La maison n’est pas un lieu où l’on retourne, elle est un véhicule comme un autre qui traverse l’espace-temps.
2.
Nous connûmes tous des grands-parents, des oncles ou des amis de la famille, du moins, qui possédaient une maison rien qu’à eux où ils nous invitaient, donc, nos parents et frères, notre petit troupeau au complet arrivant content et jaloux un peu, prêt à médire dès le départ, quand les autres salueraient encore sur le quai, avec leurs mains qui remuent et leurs gueules d’au revoir. Tu te souviens de ces maisons-là ? Et pourquoi t’en souviens-tu ? Parce que c’étaient les vacances ? Non, par ce que c’étaient des maisons. C’est-à-dire des espaces structurés avec leurs greniers, leurs jardins, leurs caves justement, un espace distinct pour chaque état d’âme, pour chaque aspect de toi. Et pourtant tout ça tenait ensemble, constituait une unité, comme toi-même tiens dans l’individu que tu es.

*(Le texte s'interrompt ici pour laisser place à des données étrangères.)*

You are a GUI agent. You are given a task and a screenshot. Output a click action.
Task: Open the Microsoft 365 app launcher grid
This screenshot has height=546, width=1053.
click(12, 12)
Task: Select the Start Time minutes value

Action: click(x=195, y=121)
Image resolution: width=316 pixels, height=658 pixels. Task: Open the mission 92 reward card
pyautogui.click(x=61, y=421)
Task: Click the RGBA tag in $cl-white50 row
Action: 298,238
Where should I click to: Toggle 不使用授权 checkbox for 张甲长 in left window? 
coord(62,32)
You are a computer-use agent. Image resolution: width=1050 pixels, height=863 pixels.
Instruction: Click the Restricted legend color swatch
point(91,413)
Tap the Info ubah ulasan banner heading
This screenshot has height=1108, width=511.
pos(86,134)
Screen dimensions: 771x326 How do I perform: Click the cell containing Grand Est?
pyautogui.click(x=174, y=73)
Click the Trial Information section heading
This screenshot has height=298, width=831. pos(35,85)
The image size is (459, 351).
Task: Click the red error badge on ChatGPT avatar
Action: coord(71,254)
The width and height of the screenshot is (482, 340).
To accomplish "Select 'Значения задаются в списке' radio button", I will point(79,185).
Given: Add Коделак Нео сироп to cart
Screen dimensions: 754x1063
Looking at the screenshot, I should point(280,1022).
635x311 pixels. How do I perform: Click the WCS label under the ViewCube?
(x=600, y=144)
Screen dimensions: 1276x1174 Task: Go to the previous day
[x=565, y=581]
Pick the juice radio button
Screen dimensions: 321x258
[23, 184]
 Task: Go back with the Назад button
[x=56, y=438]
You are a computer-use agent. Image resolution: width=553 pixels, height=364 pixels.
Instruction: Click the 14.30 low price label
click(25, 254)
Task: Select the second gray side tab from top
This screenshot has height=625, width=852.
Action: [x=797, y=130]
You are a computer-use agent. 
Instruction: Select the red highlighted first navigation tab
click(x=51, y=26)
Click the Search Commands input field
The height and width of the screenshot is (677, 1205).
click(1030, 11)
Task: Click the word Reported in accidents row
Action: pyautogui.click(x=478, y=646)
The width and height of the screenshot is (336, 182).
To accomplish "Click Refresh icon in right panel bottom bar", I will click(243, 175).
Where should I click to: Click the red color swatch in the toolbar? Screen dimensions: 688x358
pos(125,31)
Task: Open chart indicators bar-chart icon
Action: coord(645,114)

Tu es pluriel, composé de parties complètement dissociées qui ne se comprennent pas. Toutes les maisons ne sont pas harmonieuses, loin de là. Mais tout ça tient quand même ensemble. C’est übersichtlich, comme disent les Allemands. Ou alors on se dit qu’on peut bien finir d’en faire le tour. Alors te voilà, le grenier et tes chimères. La cuisine, le salon, ton quotidien. Le jardin ce modèle du monde à ta mesure. La chambre à coucher ton intimité qui n’a d’intime que le fait qu’on n’en connaît pas les détails ; tu conviendras qu’on s’imagine facilement l’intimité d’une chambre à coucher. Moins celle du grenier, et moins celle encore de la cave. La cave collecte l’inconscient.
3.
— You said you were the best, chante Shawn Marshall, but then there were the kids, then you would recall the deadly houses you grew up in. Just because they knew your name doesn’t mean they know from where you came, what a sad trick, you thought, you play, but I don’t blame you.
La maison hantée revient trop souvent dans les contes pour être une figure du hasard. Peut-être n’est elle que la maison familiale, pleine d’espoirs et de démons, à laquelle il faut retourner parfois. Les vivants y côtoient les morts. Tu te demandes d’ailleurs si certains vivants ne font pas déjà partie des morts.